Monday, July 19th, 2010
This entry is part 1 of 34 in the series Mazes and Monsters

There have been a lot of open-source old-school game clones: OSRIC, Labyrinth Lord, etc, letting people legally produce content compatible with older games. One game that has been sadly neglected is Mazes and Monsters. Who among us doesn’t have fond childhood memories of spelunking in costume until our friend Tom Hanks went crazy?

Mazes and MonstersWell, not me, because I was never lucky enough to find a M&M group – I had to make do with Dungeons and Dragons. Rona Jaffe’s Mazes and Monsters sure made M&M look intriguing though. Evil creatures! Traps! Descent into madness! Hats!

It’s been suggested that there never was a M&M game – that the Mazes and Monsters movie is an excoriating criticism of a fictionalized version of D&D. If so, it is a dismal failure, because as we can see from the movie, MAZES AND MONSTERS IS NOTHING LIKE DUNGEONS AND DRAGONS. Therefore, unless we are to assume that Rona Jaffe and everyone involved in the movie are total idiots who didn’t bother to do the most trivial speck of research, we must assume that the movie is an excoriating criticism of a real game called Mazes and Monsters that I have just never heard of.

Rulebooks of Mazes and Monsters are hard to come by; luckily Rona Jaffe’s movie contains a wealth of gaming detail – enough, I think, to make a workable retro-clone.

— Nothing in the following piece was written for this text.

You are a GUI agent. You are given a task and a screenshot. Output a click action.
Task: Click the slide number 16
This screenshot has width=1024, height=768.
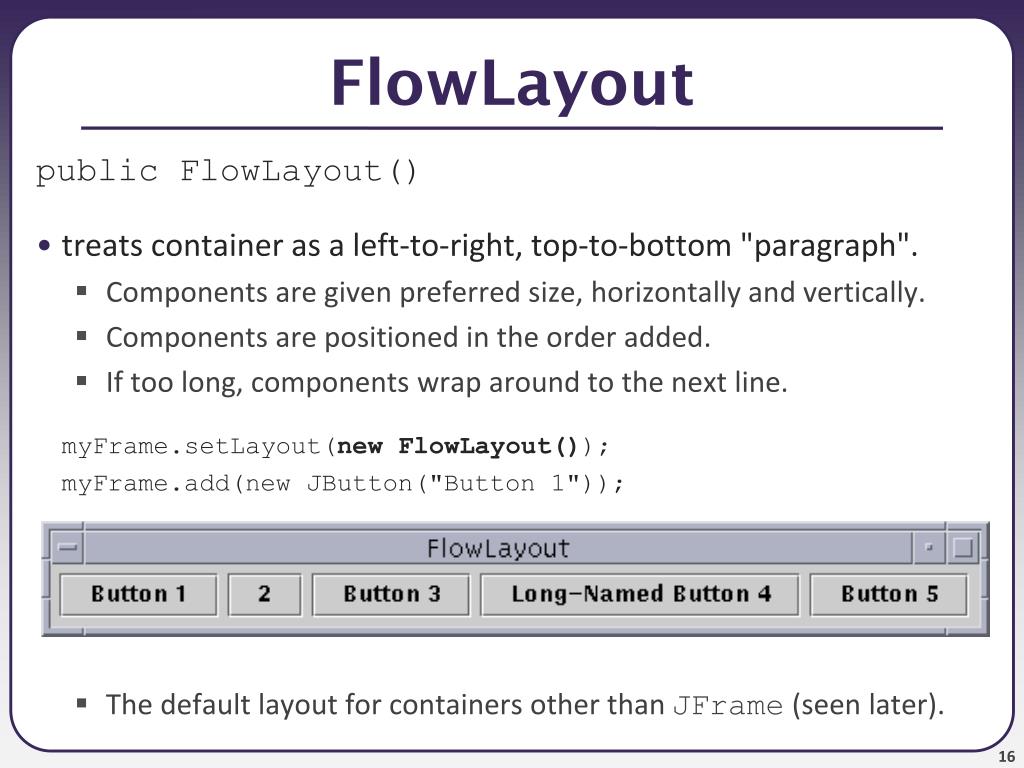pos(1006,757)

I volunteer to watch the movie and glean any rules details. The M&M community will have to help fill in any rules gaps with memories and speculation!

My first question for the community: Since the name “Mazes and Monsters” is undoubtedly under copyright, what should we call our retro clone? The suggestions that come to my mind are

  • Mazes and Hanksters
  • Mazes and MOSRIC
  • Rona Jaffe’s Dungeons and Dragons

Vote or leave suggestions in the comments!

Let’s start watching the movie!

Media Uproar

reporter

He sounds a little like Howard Cosell.

The movie begins with wailing police sirens and a be-trenchcoated reporter doing a story about a Mazes and Monsters-related disappearance. Even in his media fearmongering, though, we can find good material for our game:

REPORTER: Mazes and Monsters is a fantasy role-playing game in which players create imaginary characters. These characters are then plunged into a fantasy world of imagined terrors. The point of the game is to amass a fortune without being killed. It’s kind of a psychodrama, you might say, where these people deal with problems in their lives by acting them out.

This is good stuff! Let’s use it for page 1 of our game!